• SOLICITAÇÕES:
**a)** No texto sobre a cultura arquitetônica contemporânea, o que nenhuma apologia do existente consegue negar?
**b)** Redija a continuação do texto sobre a cultura arquitetônica contemporânea, começando logo após a última frase apresentada.

• TEXTO DE LEITURA:
···

Qual é o caminho que nos leva à problemática real da cultura arquitetônica contemporânea? Que critérios de investigação podem nos garantir uma leitura sintomática e sistemática da disciplina espacial que encontre os motivos profundos da existência que a arquitetura objetivamente contém, mas que permanecem desconhecidos mesmo aos especialistas do setor?

Enquanto por trás do desinteresse pelos produtos acabados e pela atividade projetual houver a tendência para ocultar e para suprimir todos os impulsos críticos e criativos, será difícil destacar o caráter histórico de todas as concessões e expressões arquitetõnicas. Insistir-se-á no equívoco fundamental de substituir, à luz da análise científica desta ou daquela forma histórica de construção do ambiente antropológico, a pretensão de descobrir o que é a arquitetura em geral, pela tentação de negar a existência da própria arquitetura no inundo de hoje. Mas nenhuma apologia do existente, ainda que refinada e atualizada, é capaz de negar que todas as formas do presente são estruturadas no passado, fazendo emergir delas mesmas as novas formas do futuro.

···

• AMOSTRA DE DADOS:
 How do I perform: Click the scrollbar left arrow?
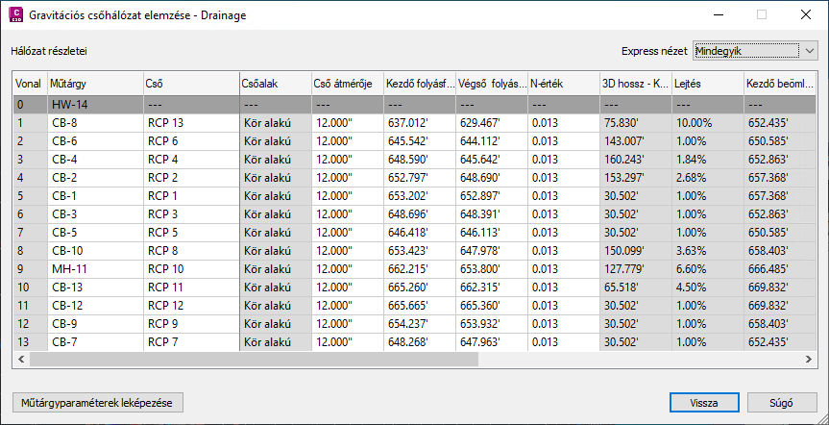pyautogui.click(x=18, y=359)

···

• RESPOSTAS:
**a)** Que todas as formas do presente são estruturadas no passado, fazendo emergir delas mesmas as novas formas do futuro.

**b)**
Uma ideia, em arquitetura, afirma-se sempre em virtude de múltiplos fatores históricos, conectados no âmbito de possibilidades objetivas e pragmatismos específicos - na verdade reconduzíveis a sínteses de continuidade histórico-cultural e subjetividade íntegra e capaz de intencionalidade projetual - dentro dos quais a arquitetura consegue exprimir até o fim o próprio horizonte de validade disciplinar e projetar no tempo, no espaço e no ambiente os próprios esquemas comunicativos. Toda mudança histórica produz geralmente uma mudança nos critérios com os quais uma determinada comunidade estabelece, em última instância, a própria relação com o mundo. Essas mudanças, juntamente com os problemas de herança cultural que sempre as acompanham, estão na origem das transformações nas modalidades do conhecer, projetar, construir e usufruir do espaço físico.1

Aqui se delineiam os traços característicos da arquitetura: os homens projetam e constroem o próprio ambiente, mas fazem-no sempre em condições já estabelecidas e transmitidas, dado que, "contemplando o processo passado, entendem seu presente e lutam por um futuro mais humano".2 Nesse sentido é possível sempre descobrir o fundamento real ao qual se referem todas as possíveis concepções arquitetônicas quando relacionadas, como as outras formas de especulação intelectual, à "soma de formas produtivas, de capital e formas de relações sociais", ou seja, quando relacionadas à história real.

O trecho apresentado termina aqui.